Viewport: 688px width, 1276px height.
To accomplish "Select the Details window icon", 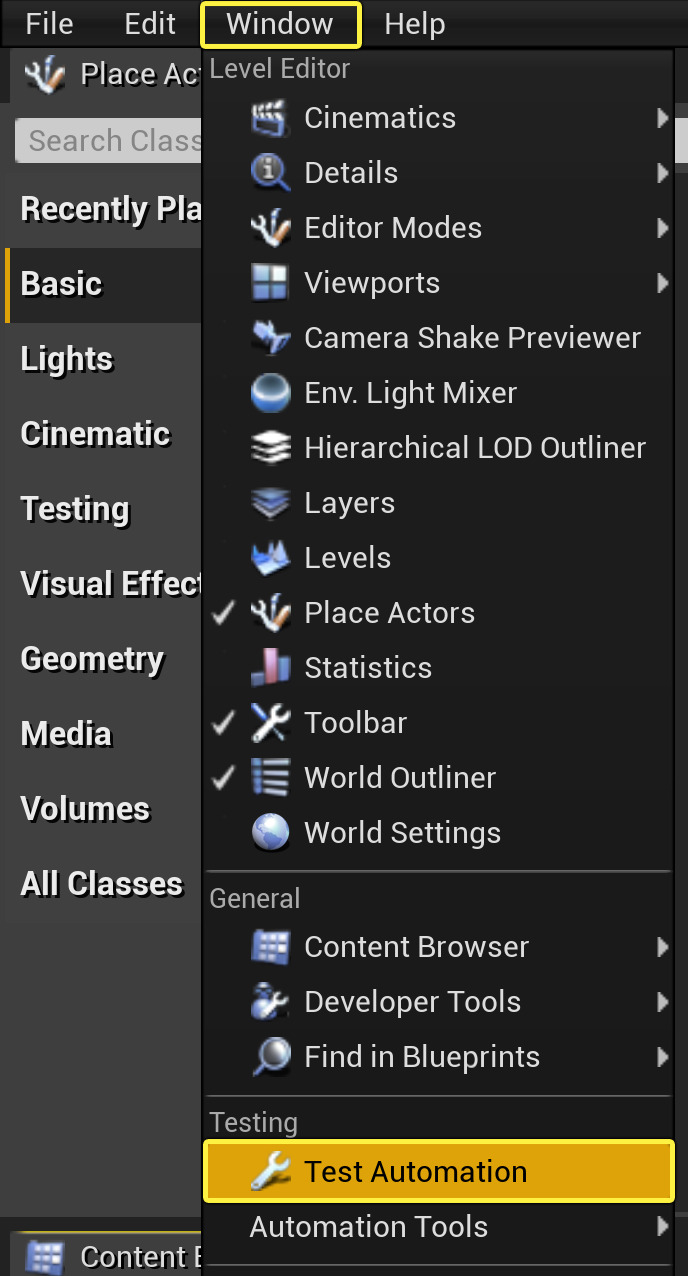I will point(270,172).
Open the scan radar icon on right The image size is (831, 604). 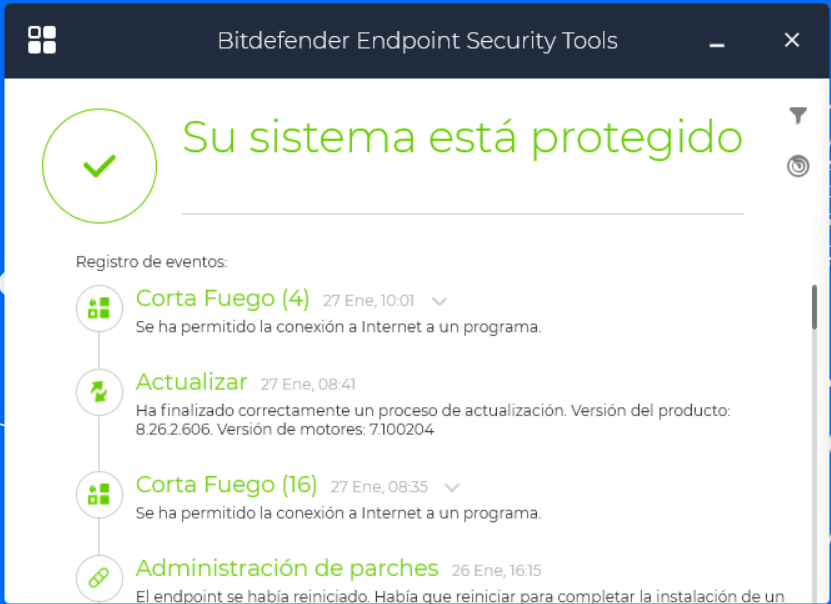[x=797, y=166]
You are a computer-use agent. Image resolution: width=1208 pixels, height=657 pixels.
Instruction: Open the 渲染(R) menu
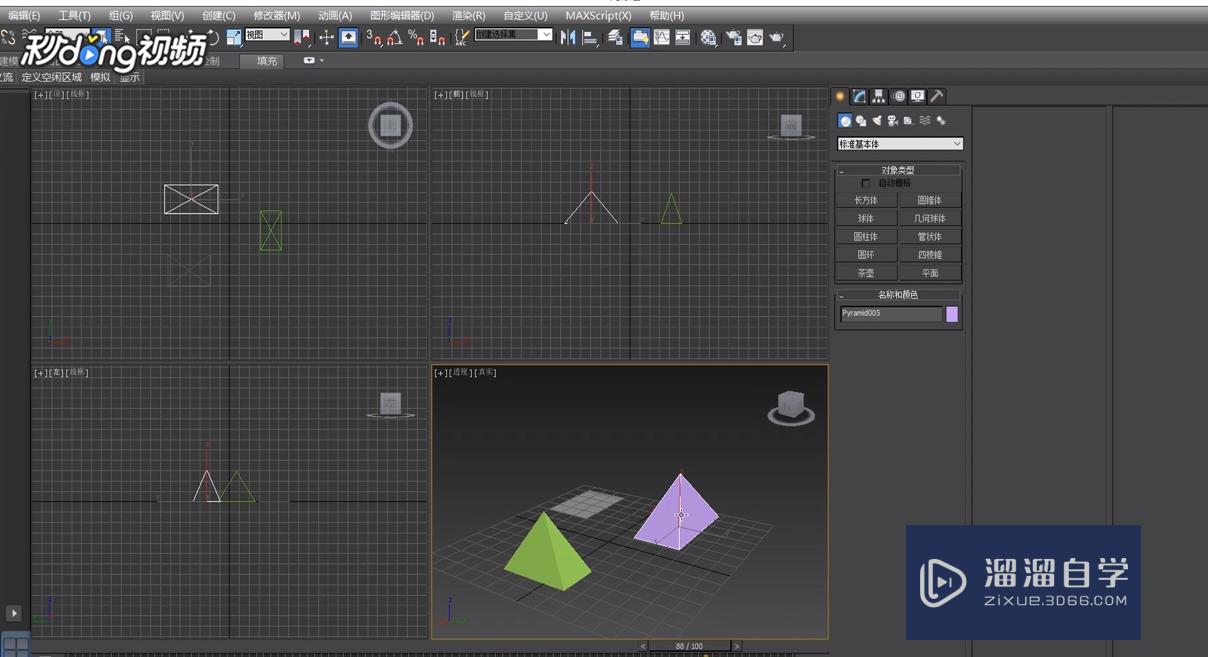pos(468,16)
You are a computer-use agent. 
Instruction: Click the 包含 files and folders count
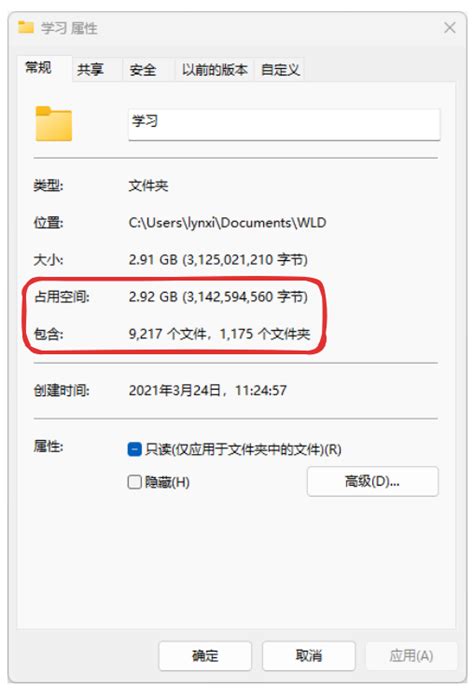[219, 334]
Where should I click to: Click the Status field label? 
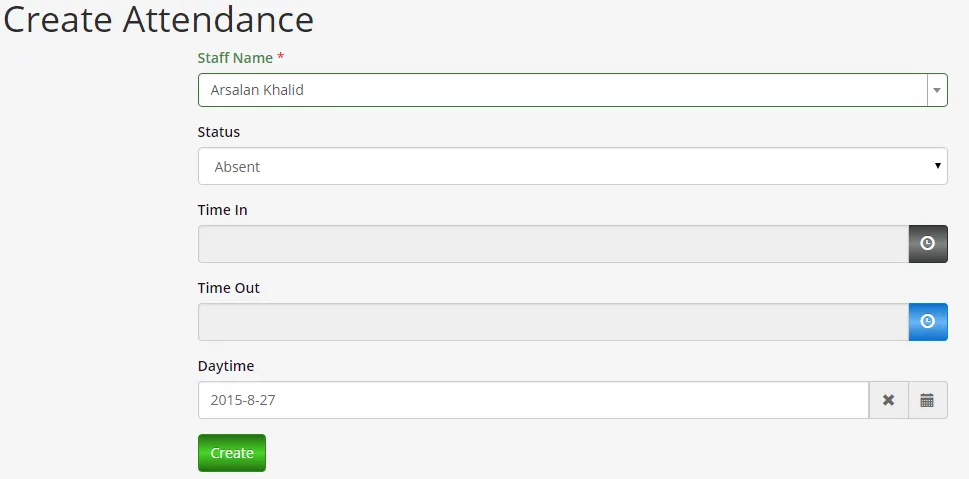219,132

Your task
Pull out every line above that contains the word "agent" and copy each one in full. Case counts.

Task response
You are a computer-use agent. Image resolution: width=1208 pixels, height=657 pixels.
You are a computer-use agent. 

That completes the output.